Chewing gum may stimulate gastrointestinal motility, with beneficial effects on postoperative ileus suggested in small studies. The primary aim of this trial was to determine whether chewing gum reduces length of hospital stay (LOS) after colorectal resection. Secondary aims included examining bowel habit symptoms, complications and healthcare costs.

Methods:

This clinical trial allocated patients randomly to standard postoperative care with or without chewing gum (sugar-free gum for at least 10 min, four times per day on days 1–5) in five UK hospitals. The primary outcome was LOS. Cox regression was used to calculate hazard ratios for LOS.

Results:

Data from 402 of 412 patients, of whom 199 (49·5 per cent) were allocated to chewing gum, were available for analysis. Some 40 per cent of patients in both groups had laparoscopic surgery, and all study sites used enhanced recovery programmes.
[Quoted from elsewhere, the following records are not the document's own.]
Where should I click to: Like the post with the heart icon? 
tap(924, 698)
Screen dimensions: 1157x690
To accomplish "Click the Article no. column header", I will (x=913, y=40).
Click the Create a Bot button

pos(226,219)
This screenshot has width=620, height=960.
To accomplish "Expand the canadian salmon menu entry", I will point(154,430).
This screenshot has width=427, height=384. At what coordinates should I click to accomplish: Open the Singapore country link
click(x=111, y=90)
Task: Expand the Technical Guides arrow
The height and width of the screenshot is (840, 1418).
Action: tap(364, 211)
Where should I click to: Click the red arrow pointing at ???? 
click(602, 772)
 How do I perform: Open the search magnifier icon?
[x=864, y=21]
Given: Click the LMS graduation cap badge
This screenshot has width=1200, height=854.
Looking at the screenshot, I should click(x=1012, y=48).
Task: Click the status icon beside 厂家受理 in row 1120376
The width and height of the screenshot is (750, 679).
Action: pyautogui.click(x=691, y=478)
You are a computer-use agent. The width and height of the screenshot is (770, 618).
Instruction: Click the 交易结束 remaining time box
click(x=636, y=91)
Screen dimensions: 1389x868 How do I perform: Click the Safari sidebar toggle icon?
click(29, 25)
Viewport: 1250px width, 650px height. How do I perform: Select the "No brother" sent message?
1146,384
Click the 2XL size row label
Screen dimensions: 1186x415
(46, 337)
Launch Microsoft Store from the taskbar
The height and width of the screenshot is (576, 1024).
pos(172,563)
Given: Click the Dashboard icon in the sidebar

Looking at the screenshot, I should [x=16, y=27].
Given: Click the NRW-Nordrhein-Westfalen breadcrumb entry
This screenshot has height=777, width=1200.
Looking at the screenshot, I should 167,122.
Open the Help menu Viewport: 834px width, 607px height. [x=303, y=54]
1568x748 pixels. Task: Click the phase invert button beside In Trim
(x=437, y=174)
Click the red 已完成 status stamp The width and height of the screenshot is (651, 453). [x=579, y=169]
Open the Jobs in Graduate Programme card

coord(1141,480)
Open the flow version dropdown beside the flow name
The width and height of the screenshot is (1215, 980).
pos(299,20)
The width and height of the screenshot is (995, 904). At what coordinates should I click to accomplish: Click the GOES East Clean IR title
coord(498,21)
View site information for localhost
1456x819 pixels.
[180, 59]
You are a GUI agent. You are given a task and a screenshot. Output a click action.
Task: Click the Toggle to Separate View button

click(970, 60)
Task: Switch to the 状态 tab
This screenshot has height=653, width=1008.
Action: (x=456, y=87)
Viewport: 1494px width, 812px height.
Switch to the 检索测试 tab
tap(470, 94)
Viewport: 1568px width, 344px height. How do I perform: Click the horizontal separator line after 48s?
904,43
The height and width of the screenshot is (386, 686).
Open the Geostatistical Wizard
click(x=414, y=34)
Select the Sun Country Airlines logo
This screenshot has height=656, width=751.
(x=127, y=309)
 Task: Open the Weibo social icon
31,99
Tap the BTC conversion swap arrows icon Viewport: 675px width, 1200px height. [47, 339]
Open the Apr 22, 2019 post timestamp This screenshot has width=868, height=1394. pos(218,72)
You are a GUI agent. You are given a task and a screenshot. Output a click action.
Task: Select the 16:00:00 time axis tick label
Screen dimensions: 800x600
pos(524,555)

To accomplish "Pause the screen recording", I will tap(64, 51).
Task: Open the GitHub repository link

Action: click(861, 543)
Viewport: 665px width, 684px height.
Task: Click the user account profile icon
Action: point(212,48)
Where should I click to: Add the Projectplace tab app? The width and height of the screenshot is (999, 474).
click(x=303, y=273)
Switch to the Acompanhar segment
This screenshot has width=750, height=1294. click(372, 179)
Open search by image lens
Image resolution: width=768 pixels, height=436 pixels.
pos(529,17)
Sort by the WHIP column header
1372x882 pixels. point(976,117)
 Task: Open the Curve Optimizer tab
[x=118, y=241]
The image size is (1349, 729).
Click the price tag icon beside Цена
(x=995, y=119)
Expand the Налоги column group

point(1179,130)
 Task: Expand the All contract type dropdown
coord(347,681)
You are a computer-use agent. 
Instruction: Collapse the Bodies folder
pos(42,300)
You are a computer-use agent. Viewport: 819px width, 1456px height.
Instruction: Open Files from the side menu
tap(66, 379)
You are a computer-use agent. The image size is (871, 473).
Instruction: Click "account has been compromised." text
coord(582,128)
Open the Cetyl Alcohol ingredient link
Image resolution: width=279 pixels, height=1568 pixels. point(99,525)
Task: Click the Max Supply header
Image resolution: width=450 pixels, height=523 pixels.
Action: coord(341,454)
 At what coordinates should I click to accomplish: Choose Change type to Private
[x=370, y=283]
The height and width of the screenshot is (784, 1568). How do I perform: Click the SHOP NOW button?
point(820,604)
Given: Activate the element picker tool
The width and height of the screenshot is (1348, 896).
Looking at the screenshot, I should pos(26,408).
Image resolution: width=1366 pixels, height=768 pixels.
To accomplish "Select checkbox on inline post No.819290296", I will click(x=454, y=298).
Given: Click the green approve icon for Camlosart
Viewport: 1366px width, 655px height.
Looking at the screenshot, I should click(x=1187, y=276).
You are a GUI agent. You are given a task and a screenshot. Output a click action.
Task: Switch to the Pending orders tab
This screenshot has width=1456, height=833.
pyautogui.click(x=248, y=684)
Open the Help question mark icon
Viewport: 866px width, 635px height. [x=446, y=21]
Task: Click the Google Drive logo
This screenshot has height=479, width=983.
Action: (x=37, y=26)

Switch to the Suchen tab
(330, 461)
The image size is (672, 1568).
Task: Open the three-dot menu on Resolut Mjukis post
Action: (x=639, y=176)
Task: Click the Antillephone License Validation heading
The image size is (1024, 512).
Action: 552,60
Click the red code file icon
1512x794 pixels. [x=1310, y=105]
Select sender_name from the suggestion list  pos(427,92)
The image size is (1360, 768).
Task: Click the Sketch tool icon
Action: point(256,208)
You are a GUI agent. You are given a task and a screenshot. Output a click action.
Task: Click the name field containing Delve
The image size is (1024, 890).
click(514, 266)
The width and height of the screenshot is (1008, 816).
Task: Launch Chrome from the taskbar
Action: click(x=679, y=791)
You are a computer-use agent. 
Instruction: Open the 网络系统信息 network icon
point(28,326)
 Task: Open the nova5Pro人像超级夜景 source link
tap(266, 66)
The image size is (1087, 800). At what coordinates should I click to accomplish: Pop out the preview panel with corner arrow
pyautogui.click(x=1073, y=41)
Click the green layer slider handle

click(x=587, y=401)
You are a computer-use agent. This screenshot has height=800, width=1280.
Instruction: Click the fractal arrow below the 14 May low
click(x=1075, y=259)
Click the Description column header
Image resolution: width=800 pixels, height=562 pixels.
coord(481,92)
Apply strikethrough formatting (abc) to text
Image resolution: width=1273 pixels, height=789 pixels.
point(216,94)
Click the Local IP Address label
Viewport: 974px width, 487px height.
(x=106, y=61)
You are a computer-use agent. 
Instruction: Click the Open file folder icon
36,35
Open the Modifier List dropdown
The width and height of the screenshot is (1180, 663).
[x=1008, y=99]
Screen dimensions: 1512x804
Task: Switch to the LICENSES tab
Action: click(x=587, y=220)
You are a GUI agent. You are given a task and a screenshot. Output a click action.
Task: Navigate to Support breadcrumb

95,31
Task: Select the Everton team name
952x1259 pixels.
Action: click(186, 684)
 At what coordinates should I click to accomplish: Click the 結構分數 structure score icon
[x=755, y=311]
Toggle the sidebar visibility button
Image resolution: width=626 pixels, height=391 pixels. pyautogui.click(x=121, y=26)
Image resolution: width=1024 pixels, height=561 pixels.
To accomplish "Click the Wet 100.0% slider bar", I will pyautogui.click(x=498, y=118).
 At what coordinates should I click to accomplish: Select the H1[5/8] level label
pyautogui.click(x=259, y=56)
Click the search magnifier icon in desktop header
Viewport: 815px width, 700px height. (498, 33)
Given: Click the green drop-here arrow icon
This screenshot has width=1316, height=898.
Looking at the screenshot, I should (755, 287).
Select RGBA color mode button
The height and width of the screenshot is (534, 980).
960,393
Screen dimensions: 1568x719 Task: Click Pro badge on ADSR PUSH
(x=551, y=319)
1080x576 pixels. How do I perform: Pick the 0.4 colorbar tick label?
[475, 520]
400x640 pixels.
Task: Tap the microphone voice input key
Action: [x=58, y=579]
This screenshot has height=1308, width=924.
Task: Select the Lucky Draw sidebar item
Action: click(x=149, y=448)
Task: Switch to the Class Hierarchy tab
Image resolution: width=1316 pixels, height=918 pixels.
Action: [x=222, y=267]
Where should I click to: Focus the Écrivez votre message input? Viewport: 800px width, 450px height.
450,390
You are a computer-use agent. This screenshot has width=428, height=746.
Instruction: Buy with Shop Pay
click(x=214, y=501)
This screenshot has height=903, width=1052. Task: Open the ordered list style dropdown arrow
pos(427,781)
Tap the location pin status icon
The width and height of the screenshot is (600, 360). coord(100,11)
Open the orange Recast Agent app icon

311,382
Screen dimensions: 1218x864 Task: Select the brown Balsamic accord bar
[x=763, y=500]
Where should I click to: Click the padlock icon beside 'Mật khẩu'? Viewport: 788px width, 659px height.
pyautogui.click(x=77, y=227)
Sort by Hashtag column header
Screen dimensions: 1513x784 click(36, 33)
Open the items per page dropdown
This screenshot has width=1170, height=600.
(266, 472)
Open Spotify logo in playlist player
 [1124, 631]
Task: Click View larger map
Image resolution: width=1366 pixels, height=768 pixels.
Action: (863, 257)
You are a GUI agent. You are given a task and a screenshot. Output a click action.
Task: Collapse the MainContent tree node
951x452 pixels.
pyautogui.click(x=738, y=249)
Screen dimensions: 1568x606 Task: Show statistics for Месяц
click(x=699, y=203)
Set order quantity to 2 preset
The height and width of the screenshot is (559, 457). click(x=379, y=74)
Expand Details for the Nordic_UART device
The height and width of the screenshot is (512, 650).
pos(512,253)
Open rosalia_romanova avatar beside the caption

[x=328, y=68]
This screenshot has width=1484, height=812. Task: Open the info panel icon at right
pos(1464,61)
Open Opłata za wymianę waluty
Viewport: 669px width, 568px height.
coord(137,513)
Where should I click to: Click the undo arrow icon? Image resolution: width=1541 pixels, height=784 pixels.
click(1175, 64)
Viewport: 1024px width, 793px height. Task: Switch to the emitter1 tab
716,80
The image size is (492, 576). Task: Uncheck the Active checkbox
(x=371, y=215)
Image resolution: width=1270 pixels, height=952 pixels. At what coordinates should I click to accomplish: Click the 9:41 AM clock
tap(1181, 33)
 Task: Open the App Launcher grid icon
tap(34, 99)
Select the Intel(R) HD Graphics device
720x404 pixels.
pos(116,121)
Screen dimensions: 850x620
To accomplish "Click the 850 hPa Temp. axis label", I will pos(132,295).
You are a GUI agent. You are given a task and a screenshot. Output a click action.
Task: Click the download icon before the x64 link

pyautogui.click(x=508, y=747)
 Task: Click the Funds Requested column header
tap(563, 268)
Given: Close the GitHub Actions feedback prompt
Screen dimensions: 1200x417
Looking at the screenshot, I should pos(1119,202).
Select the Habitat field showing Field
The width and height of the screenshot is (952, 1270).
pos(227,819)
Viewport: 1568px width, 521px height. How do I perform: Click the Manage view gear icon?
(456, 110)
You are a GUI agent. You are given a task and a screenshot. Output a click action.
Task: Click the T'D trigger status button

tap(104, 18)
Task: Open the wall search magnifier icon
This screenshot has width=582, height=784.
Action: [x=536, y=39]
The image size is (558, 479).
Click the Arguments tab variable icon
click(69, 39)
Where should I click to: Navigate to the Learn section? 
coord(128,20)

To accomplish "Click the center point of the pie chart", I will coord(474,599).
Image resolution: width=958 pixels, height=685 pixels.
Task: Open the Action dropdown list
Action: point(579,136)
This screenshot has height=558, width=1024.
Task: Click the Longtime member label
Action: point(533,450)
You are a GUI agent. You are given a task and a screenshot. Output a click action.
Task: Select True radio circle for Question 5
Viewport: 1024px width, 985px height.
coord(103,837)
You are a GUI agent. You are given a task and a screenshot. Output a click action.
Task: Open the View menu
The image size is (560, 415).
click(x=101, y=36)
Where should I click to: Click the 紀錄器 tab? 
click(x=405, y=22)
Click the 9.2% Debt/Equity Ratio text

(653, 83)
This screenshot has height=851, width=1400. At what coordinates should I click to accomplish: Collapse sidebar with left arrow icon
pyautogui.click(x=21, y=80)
Median (i.q.r.) LOS was 7 (5–11) days in both groups (P= 0·962); the hazard ratio for use of gum was 0·94 (95 per cent c.i. 0·77 to 1·15;P= 0·557). Participants allocated to gum had worse quality of life, measured using the EuroQoL 5D-3L, than controls at 6 and 12 weeks after operation (but not on day 4). They also had more complications graded III or above according to the Dindo–Demartines–Clavien classification (16versus6 in the group that received standard care) and deaths (11versus0), but none was classed as related to gum. No other differences were observed.